### TASK TO COMPLETE
Count the lines in the items below that contain the string "pyautogui", with case counting, and give only the number.
^^^^^^^^^^^^^^^^
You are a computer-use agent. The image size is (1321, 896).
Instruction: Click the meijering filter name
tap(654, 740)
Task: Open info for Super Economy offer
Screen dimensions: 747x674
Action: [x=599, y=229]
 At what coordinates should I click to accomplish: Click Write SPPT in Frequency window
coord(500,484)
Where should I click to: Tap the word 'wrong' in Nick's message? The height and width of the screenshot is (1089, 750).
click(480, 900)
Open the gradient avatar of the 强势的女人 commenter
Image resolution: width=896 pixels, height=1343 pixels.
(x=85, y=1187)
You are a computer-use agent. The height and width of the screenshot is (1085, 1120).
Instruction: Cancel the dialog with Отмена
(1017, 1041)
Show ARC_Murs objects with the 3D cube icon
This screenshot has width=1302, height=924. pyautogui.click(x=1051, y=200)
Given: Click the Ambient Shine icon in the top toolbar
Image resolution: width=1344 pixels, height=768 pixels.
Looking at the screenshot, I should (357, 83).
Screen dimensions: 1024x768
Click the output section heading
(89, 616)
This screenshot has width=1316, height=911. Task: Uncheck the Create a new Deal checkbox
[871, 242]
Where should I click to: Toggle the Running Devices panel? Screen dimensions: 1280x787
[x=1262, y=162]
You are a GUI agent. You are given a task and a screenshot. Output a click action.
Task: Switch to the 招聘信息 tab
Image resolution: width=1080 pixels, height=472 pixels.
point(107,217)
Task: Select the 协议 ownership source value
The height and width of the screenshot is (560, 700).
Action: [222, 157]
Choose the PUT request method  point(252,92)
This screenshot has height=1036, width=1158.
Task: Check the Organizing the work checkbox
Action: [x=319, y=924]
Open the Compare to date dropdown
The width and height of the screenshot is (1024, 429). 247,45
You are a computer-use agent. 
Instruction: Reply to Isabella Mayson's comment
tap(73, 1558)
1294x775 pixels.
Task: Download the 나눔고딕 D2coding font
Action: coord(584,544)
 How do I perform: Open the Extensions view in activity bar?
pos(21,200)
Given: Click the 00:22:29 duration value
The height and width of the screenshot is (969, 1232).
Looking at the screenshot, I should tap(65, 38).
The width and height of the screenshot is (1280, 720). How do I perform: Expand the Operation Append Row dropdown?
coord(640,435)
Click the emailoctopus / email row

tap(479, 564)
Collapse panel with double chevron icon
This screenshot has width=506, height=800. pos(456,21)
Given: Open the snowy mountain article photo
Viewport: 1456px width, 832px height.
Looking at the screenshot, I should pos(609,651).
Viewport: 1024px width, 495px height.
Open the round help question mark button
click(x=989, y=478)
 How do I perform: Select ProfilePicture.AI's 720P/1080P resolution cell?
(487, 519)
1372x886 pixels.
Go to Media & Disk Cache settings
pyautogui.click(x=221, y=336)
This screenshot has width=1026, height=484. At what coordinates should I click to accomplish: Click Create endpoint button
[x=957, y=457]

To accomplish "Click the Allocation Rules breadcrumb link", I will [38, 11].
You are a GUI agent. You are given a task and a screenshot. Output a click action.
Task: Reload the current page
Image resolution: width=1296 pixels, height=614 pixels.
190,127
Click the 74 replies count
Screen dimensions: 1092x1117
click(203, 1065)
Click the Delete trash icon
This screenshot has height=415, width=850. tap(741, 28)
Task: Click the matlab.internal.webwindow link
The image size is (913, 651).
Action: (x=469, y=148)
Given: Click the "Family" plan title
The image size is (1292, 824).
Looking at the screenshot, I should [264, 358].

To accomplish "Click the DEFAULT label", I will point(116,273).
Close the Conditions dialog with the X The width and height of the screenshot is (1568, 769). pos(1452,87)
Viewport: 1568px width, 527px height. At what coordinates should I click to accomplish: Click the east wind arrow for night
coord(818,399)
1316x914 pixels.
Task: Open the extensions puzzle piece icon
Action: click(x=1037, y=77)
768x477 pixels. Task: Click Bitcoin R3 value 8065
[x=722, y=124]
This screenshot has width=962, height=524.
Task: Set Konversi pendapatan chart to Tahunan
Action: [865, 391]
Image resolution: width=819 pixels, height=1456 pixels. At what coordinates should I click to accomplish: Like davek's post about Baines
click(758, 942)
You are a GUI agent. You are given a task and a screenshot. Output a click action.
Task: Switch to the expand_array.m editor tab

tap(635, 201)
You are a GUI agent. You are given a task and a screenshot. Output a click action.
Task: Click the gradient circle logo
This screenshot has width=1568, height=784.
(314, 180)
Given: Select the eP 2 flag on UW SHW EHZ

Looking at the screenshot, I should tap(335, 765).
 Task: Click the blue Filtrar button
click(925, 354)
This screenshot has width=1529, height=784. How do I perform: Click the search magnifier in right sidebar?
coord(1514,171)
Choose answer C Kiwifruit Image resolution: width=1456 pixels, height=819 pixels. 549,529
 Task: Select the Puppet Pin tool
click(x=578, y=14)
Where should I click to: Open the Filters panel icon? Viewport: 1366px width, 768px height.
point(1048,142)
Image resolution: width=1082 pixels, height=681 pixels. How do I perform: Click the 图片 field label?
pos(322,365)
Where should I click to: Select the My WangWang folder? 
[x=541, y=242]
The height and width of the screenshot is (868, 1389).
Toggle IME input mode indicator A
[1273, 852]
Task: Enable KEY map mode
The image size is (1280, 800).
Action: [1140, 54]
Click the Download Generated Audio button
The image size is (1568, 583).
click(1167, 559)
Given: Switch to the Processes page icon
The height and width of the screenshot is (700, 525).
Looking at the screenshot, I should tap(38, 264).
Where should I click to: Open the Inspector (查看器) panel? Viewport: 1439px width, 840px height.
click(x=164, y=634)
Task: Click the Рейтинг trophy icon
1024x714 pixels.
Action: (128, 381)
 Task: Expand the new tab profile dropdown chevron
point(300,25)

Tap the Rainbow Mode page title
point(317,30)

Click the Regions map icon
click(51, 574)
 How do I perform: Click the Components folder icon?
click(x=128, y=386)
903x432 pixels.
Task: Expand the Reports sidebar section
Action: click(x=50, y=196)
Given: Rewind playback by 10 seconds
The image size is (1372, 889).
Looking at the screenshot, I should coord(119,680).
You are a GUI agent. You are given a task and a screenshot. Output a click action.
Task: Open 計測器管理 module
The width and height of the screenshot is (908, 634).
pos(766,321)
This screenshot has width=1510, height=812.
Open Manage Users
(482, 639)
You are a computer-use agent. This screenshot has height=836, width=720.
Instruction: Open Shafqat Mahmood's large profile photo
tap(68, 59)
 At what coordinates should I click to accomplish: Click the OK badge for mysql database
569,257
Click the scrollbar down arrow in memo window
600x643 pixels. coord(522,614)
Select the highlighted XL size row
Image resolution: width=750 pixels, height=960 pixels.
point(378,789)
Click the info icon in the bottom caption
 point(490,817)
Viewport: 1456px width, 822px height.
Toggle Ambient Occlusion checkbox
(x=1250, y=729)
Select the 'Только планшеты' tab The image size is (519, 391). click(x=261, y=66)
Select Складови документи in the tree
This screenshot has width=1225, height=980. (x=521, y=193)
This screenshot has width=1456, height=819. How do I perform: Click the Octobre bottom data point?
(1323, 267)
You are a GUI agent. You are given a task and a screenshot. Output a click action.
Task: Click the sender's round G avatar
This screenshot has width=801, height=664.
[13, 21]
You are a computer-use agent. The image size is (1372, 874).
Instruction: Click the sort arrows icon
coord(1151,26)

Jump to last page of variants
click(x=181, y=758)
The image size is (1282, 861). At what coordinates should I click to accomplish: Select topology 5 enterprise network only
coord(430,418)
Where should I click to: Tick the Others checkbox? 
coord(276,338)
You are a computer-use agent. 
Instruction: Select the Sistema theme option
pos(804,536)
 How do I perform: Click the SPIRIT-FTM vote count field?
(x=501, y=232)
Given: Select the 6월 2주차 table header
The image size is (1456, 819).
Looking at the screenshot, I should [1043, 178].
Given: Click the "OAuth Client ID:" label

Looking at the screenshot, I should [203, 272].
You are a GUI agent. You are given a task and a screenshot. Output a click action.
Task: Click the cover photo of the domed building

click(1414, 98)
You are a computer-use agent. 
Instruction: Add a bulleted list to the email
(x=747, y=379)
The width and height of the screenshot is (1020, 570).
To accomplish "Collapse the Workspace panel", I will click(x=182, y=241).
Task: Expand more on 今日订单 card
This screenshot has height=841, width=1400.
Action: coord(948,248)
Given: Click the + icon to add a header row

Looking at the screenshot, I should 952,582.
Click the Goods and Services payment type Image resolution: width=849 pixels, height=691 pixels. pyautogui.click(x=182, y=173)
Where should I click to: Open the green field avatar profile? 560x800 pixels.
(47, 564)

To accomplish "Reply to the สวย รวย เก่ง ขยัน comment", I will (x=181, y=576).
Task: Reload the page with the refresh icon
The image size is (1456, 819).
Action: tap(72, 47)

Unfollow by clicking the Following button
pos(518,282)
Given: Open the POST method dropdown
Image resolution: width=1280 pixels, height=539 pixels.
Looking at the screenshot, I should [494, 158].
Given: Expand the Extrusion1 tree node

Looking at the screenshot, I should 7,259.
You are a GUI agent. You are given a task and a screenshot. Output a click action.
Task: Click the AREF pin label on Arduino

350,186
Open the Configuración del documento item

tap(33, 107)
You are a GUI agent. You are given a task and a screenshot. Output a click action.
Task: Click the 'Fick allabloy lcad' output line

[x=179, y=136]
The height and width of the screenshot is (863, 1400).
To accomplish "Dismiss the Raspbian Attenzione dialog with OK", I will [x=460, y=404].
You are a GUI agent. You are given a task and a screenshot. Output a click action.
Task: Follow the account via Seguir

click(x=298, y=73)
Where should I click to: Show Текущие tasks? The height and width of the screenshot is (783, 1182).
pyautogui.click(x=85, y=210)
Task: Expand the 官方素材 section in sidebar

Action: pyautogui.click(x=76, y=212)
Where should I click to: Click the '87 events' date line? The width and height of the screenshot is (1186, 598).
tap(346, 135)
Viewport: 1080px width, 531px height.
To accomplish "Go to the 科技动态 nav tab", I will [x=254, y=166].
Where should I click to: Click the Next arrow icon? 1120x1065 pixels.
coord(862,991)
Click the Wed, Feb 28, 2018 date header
^^^^^^^^^^^^^^^^
### ANSWER TO THE PROBLEM
5